09 Maret 2020
Setiap tanggal 9 Maret kita merayakan Hari Musik Nasional. Dan kini aku hanya bisa menikmati alunan saksofonmu dengan hati remuk-redam. Aku melihatmu amat menjiwai permainanmu melebihi yang sudah, setelah ada Ambar ada di sebelahmu, meliukkan suara biola.
Kalian memang sepasang musikus yang apik. Akan janggal kalau kita yang jadian, Mardan. Aku hanya bisa menjadi penikmat musik, bukan sebagai musikus. Tapi tidak dengan Ambar. Kalian bisa saling mengisi. Denganku, yakinlah kita akan terlihat jomplang.
Tepuk riuh penonton semakin meriah. Lampu sorot menyambar kalian berdua. Lalu, betapa memalukan, lampu sorot mengarah tepat di tempat dudukku. Apakah acara konser musik ini ingin mempermalukanku?
Samar kulihat kau turun dari panggung. Ambar menyusul. Para penonton terpana. Ambar perlahan menautkan tanganku dengan tanganmu. Musik tetiba berhenti.
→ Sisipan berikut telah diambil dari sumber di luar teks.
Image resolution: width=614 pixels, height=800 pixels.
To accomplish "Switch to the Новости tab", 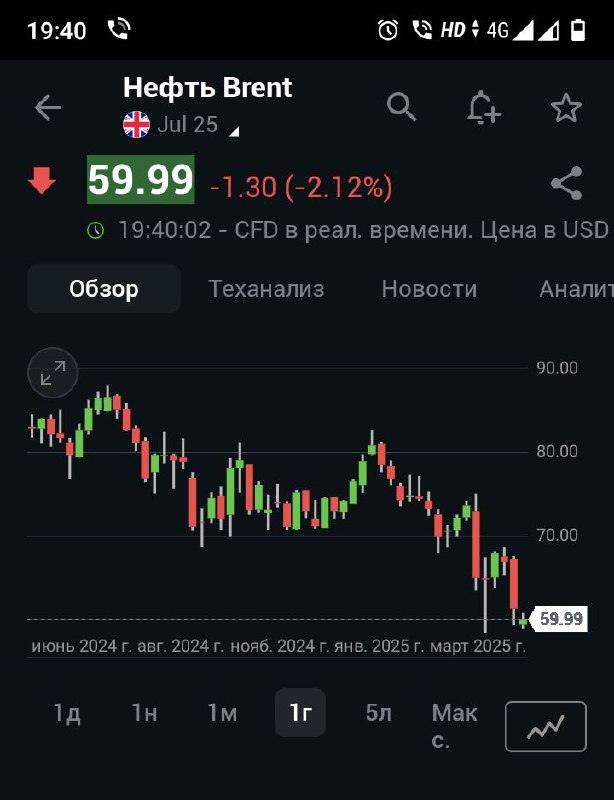I will tap(429, 289).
“Selama ini aku selalu berusaha memiliki segala sesuatu seperti yang kau miliki. Bahkan jika hanya ada satu di dunia, aku akan merebutnya. Tapi tidak dengan Mardan. Maafkan kami telah bersandiwara di depanmu selama ini. Matamu tak bisa berdusta semahir mulutmu. Hanya kau yang bisa membahagiakan Mardan.” Dia tertunduk.
“Ambar!” Aku salah tingkah. Aku merasa bersalah.
“Kau tahu penyakitku. Sewaktu-waktu tangan maut akan membawaku pergi. Tapi tidak denganmu.”
“Ini mustahil, Ambar! Panjang-pendeknya usia tak bisa diukur dengan penyakit. Tapi...”
“Husss!” Ambar menutup mulutku dengan jari telunjuknya. Dan malam pun turun semakin dalam.